§ What is needed:
Each line below containing the word "click" needs to be shown.

___ Given data ___

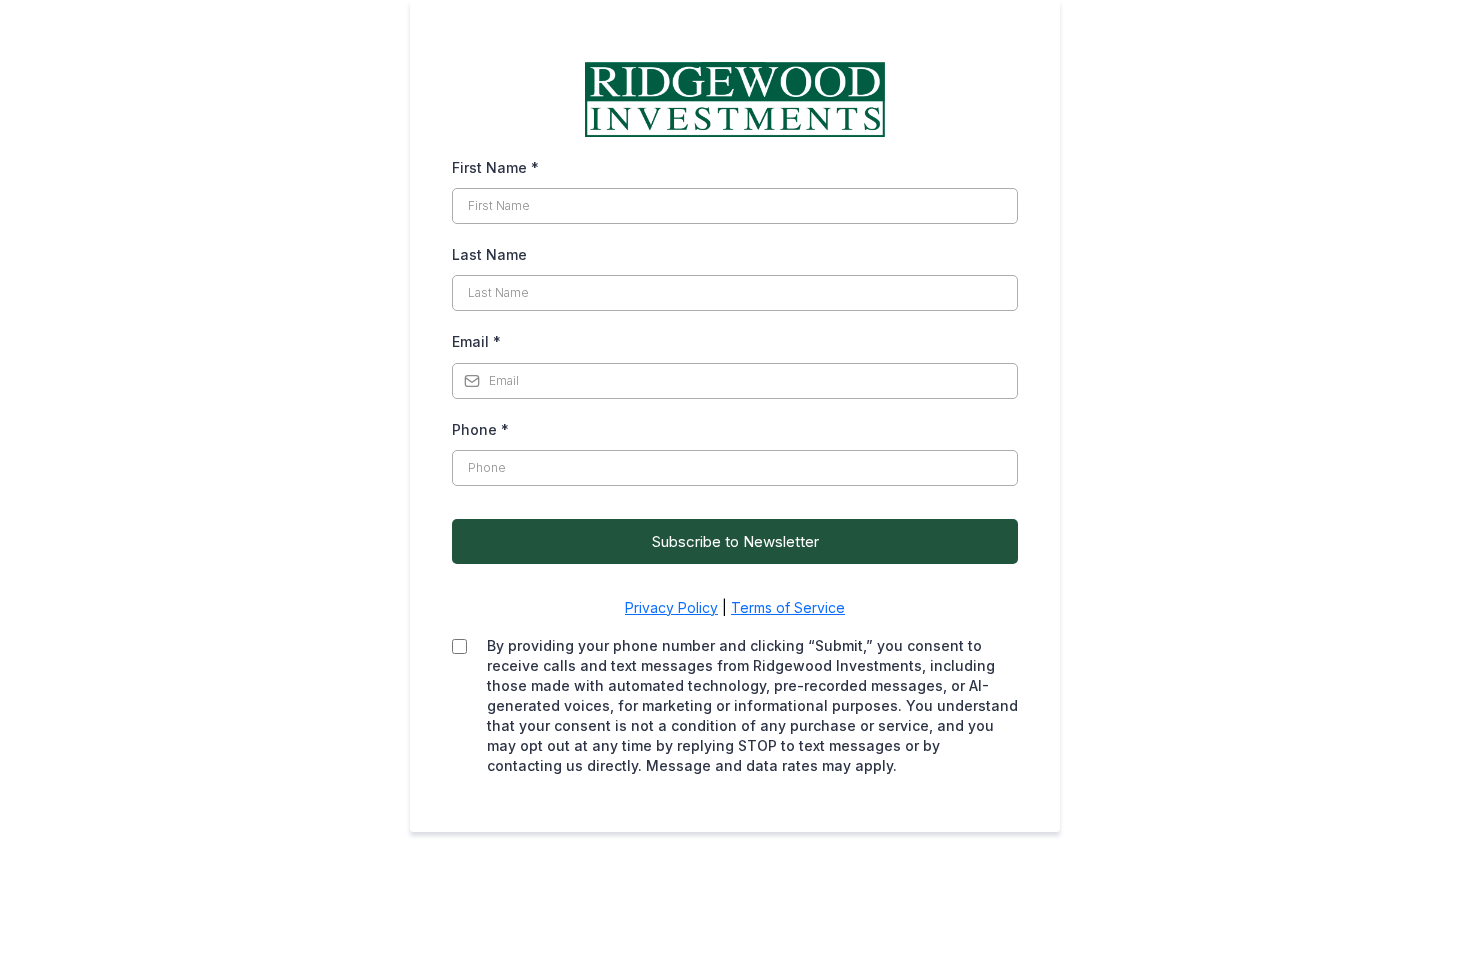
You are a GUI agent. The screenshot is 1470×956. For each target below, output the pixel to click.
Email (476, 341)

___
___ Given data ___

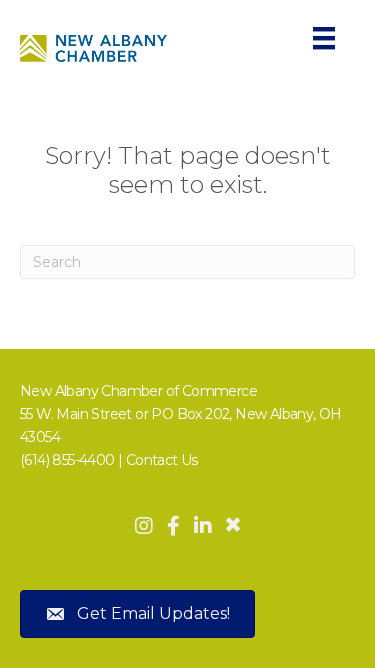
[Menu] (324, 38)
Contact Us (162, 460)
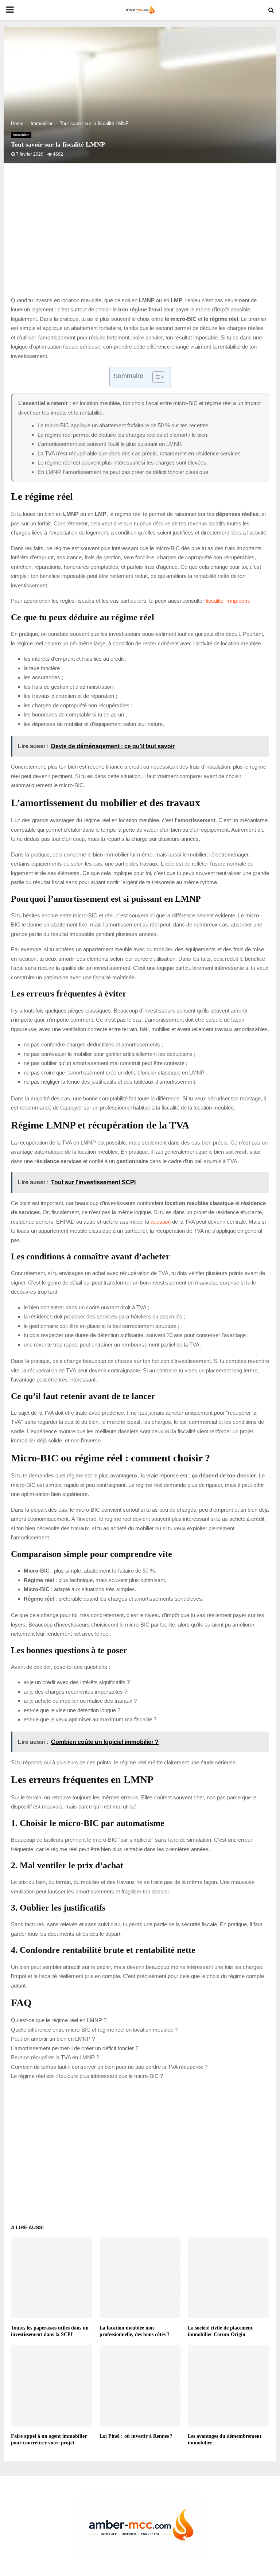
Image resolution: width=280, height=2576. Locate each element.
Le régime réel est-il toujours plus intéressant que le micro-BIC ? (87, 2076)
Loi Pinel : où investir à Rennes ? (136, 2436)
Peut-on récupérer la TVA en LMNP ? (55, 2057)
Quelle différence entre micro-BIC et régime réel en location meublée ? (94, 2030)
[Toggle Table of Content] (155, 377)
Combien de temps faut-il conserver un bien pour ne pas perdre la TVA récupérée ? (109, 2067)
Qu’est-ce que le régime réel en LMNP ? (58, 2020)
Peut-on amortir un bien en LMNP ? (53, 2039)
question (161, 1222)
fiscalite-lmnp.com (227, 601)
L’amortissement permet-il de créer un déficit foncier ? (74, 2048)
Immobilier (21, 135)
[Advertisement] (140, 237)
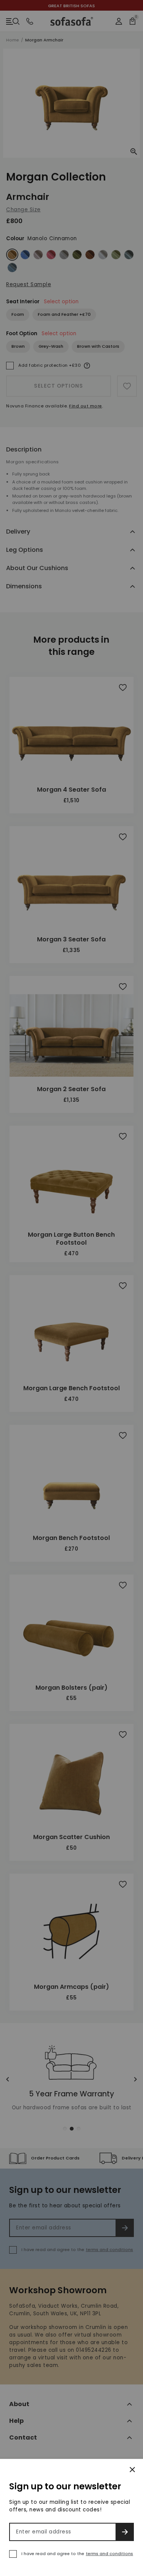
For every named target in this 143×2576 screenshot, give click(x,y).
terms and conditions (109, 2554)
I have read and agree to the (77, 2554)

___
___ Given data ___

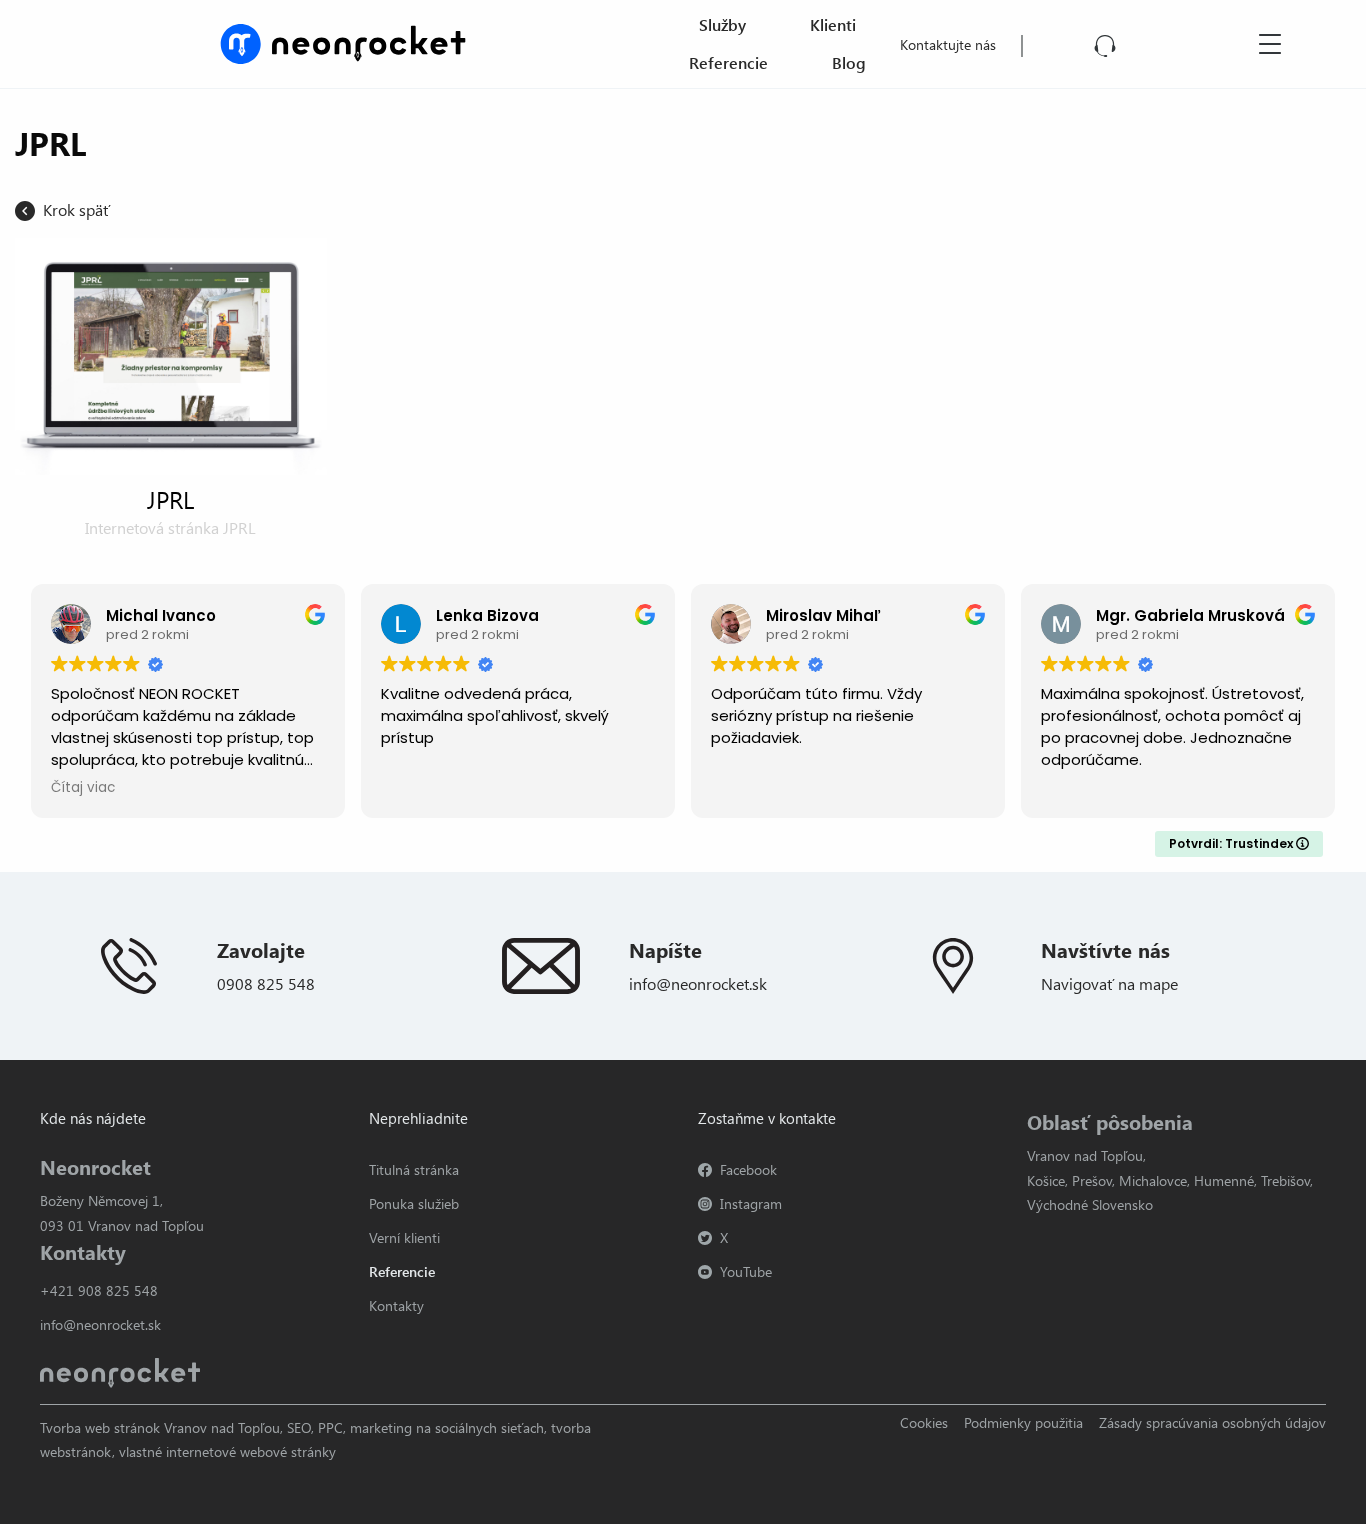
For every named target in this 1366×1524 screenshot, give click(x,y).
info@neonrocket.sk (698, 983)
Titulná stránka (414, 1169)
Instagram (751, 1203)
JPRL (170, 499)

___

§ Answer for the task:
You are a GUI agent. The screenshot is 1470×956. For each target below, output the pixel to click.
For every named target in this 143×2576 screenshot, give click(x,y).
For every named target in this 1366×1524 screenshot, give click(x,y).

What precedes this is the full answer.